┌─ Dostarczone rekordy
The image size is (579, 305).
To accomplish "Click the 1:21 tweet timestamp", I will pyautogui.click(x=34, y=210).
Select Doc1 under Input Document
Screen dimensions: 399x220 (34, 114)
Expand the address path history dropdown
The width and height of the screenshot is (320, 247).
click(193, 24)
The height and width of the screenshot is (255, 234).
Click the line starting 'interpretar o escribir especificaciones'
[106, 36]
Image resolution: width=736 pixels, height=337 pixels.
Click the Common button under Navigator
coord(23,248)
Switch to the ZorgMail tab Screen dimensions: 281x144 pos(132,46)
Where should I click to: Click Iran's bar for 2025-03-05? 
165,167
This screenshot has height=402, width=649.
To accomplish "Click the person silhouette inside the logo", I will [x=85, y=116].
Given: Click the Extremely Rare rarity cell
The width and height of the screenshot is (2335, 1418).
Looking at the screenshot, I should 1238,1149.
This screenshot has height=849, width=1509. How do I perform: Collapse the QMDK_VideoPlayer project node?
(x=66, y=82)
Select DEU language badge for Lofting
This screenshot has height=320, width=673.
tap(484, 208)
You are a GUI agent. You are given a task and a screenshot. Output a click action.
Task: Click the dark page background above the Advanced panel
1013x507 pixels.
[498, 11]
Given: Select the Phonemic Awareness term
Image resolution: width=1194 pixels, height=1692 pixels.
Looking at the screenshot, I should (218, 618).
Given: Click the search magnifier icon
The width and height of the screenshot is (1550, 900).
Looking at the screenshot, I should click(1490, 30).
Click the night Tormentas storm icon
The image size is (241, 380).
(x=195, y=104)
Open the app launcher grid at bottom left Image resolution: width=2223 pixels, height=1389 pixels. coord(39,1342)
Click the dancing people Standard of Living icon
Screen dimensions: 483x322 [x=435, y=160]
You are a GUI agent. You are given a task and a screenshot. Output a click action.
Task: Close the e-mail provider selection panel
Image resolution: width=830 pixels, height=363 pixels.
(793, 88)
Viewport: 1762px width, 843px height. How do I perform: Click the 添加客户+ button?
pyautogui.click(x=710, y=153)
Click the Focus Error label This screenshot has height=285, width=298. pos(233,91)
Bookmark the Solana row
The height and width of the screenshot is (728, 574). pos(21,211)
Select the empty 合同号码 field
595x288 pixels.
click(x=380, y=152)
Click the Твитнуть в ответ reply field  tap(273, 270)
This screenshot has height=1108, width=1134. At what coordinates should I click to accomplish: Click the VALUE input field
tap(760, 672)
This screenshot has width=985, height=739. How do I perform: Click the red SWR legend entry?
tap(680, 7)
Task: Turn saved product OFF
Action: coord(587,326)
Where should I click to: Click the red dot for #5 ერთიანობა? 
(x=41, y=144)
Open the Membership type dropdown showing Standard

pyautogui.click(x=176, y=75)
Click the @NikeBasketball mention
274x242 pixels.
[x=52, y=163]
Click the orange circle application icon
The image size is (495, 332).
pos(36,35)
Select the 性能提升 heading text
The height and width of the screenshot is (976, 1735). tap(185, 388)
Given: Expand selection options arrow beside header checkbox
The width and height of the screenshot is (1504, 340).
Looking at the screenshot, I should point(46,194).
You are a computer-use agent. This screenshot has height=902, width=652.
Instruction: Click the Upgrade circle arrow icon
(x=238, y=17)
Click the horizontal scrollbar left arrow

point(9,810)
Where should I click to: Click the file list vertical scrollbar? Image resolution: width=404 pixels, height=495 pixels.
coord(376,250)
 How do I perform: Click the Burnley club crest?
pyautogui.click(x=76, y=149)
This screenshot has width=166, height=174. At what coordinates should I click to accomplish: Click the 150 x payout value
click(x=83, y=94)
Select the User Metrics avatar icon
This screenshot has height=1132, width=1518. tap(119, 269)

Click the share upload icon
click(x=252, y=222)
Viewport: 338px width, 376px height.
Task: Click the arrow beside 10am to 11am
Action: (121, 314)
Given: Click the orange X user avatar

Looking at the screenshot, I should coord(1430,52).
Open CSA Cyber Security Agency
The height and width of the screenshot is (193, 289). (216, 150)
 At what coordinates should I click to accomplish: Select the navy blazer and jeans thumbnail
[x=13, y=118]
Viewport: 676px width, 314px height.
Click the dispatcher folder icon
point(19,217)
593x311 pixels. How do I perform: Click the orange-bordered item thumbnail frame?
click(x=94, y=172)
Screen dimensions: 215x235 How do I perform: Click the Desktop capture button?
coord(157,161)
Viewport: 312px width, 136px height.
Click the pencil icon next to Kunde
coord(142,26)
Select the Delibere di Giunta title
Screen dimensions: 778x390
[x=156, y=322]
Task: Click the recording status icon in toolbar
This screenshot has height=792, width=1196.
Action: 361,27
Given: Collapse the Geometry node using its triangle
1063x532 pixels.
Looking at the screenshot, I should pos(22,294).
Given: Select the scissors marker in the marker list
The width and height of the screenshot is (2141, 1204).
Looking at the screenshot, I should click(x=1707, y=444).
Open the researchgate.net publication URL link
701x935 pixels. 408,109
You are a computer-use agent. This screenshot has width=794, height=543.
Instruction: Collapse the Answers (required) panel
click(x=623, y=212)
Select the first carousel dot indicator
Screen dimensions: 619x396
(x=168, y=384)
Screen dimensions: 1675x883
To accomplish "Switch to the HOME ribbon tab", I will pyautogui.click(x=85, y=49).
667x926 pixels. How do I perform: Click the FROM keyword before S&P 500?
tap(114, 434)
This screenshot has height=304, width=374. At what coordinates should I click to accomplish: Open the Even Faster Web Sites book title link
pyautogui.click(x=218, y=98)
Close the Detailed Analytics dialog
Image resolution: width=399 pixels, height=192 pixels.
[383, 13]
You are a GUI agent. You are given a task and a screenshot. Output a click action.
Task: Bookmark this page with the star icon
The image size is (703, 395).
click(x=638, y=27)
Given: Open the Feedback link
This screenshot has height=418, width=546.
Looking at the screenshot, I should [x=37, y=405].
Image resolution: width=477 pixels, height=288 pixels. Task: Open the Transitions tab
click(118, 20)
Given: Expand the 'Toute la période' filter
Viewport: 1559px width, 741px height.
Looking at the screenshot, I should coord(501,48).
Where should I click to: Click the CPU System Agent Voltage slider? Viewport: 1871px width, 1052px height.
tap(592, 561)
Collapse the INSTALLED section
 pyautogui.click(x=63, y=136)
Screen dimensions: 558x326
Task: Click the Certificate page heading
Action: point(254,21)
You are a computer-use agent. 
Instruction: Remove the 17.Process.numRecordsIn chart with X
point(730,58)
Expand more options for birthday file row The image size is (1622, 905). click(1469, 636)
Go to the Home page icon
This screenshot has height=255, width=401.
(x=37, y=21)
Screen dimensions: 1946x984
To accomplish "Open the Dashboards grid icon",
└─
> Opis zadania
Które wiersze rekordów zawierają słowo „file”? Wybierz je i przepisz każdy w całości.

> Rozwiązanie zadania
Where should I click to: Click the file list vertical scrollbar? Image resolution: width=404 pixels, height=495 pixels.
Expand more options for birthday file row The image size is (1622, 905). click(1469, 636)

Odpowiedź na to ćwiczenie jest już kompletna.